The capacity of statistical features extracted from multiple signals to predict tool wear in the drilling process

Industrial processes are being developed under a new scenario based on the digitalisation of manufacturing processes. Through this, it is intended to improve the management of resources, decision-making, production costs and production times. Tool control monitoring systems (TCMS) play an important role in the achievement of these objectives. Therefore, it is necessary to develop light and scalable TCMS that can provide information about the tool status using the signals provided by the machine. Due to the lack of this type of systems in industrial environments, this work has two main objectives. First, the predictive capacity of statistical features in the time domain of internal and external signals for the prediction of tool wear in drilling processes was analysed. To this end, a methodology based on automatic learning algorithms was developed. Secondly, once the most sensitive signals to tool wear were identified, algorithms with signals of a certain tool geometry were trained and a model was obtained. Then, the model was tested using signals from two different tool geometries.

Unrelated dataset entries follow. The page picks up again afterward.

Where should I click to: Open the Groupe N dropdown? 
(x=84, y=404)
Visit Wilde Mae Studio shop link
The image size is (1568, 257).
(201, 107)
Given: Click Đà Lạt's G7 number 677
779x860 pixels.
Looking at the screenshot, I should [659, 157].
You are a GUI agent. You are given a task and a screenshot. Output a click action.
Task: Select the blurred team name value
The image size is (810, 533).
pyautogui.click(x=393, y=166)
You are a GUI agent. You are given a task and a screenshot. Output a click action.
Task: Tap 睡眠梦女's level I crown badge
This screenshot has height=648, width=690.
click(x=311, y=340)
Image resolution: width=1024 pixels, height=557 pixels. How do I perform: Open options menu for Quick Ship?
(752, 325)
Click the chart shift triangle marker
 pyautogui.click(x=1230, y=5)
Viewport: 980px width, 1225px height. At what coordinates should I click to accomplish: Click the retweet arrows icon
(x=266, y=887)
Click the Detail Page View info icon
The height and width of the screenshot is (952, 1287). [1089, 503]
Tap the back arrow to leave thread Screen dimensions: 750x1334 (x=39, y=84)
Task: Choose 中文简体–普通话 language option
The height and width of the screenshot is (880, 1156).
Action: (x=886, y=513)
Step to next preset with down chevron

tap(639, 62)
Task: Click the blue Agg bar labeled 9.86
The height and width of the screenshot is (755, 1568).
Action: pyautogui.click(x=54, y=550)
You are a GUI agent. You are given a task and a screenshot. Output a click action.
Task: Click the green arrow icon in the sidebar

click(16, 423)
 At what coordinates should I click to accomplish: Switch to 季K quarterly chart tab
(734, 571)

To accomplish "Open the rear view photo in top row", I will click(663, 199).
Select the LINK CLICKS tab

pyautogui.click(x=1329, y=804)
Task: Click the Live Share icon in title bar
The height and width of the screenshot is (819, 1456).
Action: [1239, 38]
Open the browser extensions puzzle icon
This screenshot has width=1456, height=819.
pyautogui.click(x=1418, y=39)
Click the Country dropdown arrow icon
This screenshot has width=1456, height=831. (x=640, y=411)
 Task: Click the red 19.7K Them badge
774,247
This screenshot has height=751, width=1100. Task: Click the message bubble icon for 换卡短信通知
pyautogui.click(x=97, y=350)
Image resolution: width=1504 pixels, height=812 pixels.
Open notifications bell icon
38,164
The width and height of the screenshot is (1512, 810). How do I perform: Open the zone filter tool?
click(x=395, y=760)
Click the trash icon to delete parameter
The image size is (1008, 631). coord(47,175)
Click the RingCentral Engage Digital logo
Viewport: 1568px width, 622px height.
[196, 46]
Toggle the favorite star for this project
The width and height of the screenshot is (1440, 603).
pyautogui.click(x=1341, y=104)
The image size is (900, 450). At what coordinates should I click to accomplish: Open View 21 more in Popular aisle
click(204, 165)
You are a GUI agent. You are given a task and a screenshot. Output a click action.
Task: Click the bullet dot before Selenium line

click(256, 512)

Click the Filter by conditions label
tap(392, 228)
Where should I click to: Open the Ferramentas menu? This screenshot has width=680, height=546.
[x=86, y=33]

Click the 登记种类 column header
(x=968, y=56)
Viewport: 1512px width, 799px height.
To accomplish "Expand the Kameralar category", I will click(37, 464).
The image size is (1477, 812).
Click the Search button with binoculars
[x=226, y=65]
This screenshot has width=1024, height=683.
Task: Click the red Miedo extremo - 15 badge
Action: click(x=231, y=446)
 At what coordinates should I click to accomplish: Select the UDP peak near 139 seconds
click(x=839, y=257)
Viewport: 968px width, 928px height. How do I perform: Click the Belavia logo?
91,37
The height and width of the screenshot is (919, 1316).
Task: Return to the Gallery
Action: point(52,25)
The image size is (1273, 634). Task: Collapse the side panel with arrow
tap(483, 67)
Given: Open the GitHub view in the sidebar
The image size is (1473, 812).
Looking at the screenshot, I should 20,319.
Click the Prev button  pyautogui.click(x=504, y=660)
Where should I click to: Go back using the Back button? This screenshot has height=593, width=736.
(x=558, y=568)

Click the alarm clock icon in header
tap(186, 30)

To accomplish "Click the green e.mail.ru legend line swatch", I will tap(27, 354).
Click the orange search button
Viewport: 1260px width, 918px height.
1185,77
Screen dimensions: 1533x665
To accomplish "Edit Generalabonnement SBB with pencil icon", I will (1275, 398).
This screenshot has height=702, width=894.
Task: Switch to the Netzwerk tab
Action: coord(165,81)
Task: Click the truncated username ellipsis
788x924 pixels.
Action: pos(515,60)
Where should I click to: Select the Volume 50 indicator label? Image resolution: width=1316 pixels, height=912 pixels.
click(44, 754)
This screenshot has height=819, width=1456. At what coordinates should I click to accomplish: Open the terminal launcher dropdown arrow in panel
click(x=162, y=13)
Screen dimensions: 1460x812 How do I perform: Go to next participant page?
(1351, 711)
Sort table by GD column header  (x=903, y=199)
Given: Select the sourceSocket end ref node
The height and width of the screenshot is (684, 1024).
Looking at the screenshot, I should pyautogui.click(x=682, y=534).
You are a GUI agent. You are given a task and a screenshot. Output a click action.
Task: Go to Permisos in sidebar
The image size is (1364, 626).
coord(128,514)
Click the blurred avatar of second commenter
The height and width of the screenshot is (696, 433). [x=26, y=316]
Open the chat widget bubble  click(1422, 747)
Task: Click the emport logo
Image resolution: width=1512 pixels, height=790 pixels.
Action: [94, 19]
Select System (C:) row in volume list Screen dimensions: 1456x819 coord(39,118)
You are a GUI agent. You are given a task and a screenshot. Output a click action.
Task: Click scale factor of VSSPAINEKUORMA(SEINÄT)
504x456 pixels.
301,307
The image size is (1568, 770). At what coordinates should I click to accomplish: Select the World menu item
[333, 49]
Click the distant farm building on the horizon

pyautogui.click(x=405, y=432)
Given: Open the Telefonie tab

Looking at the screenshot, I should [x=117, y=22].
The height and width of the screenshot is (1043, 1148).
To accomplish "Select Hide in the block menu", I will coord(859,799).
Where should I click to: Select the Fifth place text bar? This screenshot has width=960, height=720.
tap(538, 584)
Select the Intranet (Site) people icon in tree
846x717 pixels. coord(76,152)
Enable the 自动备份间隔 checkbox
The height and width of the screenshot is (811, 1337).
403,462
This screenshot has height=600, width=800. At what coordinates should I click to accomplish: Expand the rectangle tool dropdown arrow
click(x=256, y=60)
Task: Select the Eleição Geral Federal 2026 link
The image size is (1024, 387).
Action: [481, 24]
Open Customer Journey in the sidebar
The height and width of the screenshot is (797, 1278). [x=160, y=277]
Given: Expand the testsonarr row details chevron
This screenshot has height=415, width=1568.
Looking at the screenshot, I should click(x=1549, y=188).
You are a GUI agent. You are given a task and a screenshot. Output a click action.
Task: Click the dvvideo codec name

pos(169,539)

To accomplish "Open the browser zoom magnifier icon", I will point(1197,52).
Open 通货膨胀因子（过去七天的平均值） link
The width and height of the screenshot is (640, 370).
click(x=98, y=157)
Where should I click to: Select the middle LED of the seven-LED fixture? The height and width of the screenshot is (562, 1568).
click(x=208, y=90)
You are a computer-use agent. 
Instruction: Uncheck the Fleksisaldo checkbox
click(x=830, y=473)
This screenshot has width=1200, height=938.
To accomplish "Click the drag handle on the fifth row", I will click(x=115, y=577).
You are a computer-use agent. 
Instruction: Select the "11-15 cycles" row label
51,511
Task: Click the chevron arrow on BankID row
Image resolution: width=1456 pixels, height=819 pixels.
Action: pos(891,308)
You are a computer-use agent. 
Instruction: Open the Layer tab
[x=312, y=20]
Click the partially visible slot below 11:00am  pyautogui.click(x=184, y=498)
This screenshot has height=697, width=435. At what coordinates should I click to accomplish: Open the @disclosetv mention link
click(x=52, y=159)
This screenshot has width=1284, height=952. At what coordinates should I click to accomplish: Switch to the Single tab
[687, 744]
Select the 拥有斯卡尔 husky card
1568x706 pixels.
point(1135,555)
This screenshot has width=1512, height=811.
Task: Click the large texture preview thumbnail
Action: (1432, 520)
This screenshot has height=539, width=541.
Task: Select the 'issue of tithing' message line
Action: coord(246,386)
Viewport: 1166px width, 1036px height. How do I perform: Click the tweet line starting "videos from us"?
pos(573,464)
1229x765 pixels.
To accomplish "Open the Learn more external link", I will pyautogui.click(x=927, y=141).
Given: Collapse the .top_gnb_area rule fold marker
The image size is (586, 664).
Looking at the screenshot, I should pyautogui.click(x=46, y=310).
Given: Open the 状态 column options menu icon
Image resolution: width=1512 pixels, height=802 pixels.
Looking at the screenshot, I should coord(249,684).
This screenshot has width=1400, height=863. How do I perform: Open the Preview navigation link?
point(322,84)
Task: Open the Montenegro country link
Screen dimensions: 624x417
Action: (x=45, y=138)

The experiments were carried out on a vertical milling machine on a steel with composition 35CrMo4LowS under pre-established cutting conditions. The results show that the most sensitive signals to monitor the tool wear in the time domain are the feed force (external) and the z-axis motor torque (internal). The models created for the fulfilment of the second objective show a great capacity of prediction even when dealing with tools with different geometrical characteristics.